I mean, I’m sure they have a word for it. They have a word for everything. It’s like a whole… language.
I’m sure the German word for it is guttural and 14 feet long. I’m sure it’s made of slapping different word particles together into a monstrosity meaning something like the-anger-of-realizing-your-childhood-joys-no-longer-entertain-even-in-a-nostalgic fashion or the-unthinking-sigh-you-give-at-the-moment-you-learn-a-mother’s-love-is-and-always-has-been-conditional.
I’m sure the French have a phrase for it, something elegant, pithy and too clever by half.
L’appel du vide. L’esprit de l’escalier. La petite mort. Something best sighed through a mist of Gauloises, not like the German sentence-word (which inevitably sounds like a person doing an impression of the noise their car makes in order to give the mechanic a start point on diagnostic).
The “it” in this case is the thing you’re feeling right now. It’s the odd, wintery feeling that anything productive you’re doing on a day is the waste.
The city is gray this morning. It’s an unbending, uniform darkness. If the afternoon burns off a few clouds and a bit of sun peeks through, that will be a diversion. The morning is dark, and made for bed.
It’s snowing a bit. Just a dusting. Just enough to be pretty and fragile. Just enough to slick the ground, so you better be careful out there.
And it’s cold.
But the German word, French phrase or term adopted from Japanese poetic meter isn’t describing the weather. It’s describing the notion that work is a waste today. It’s describing that gut reaction that the most productive thing you could do on a morning like this would involve blankets, piping hot coffee and staring aimlessly out a window from your favorite chair.

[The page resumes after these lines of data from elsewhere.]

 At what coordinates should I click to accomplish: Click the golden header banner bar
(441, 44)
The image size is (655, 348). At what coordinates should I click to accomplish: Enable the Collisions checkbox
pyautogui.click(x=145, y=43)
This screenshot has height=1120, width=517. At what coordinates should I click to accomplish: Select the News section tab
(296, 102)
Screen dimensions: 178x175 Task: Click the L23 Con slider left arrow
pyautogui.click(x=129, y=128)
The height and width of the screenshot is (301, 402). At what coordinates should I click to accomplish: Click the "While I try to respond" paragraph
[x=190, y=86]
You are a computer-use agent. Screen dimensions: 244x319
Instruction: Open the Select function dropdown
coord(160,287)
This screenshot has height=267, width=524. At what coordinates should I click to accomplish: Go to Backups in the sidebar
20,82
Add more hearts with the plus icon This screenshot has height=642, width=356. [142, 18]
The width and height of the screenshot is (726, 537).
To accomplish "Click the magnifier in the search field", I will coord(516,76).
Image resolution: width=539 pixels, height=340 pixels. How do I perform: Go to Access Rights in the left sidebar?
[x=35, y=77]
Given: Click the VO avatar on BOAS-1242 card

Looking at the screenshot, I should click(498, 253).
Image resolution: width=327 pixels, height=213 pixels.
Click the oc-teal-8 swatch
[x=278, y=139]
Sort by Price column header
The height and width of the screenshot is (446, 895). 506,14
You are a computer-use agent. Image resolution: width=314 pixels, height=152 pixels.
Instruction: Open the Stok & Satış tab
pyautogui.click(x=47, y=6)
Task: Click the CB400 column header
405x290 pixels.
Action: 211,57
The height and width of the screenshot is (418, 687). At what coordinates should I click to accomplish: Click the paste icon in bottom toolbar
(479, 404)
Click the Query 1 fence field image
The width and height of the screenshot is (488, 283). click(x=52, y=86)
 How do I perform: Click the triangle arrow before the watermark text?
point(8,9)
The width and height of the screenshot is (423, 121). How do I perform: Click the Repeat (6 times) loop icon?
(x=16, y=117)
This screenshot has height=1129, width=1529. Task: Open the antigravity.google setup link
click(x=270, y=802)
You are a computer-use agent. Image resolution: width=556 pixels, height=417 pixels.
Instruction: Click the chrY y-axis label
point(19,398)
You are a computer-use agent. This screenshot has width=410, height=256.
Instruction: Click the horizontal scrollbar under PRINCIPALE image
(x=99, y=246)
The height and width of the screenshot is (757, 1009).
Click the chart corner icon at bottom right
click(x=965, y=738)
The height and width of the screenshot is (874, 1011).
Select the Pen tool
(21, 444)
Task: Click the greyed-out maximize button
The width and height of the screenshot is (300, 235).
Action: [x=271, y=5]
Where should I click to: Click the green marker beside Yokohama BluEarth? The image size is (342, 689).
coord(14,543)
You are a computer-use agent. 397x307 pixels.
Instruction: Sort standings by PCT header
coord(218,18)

It’s beyond laziness, or beyond a snuggly morning. It’s the notion that getting out of the house, hauling down train lines or into eternal traffic is not only an inconvenience but, on a day like today, a bad thing.
Today is a day for rehab. It’s a day for light breakfasts and lingering, hours-long dinner preparations. It’s a day to let minds wander to odd and silly places, not one for commutes, meetings and quarterly earnings projections.
But paying rent and not starving to death are pretty nice, so off to work it is.
Home can be confining some days — stir crazy, cabin fever or other terminology where English is actually the language that built the best turn of phrase. But sometimes when the world is a uniform gray and the blanket is folded on your favorite chair by the window, there’s a feeling we all know, even if we don’t have a word for it that’s 14 feet long.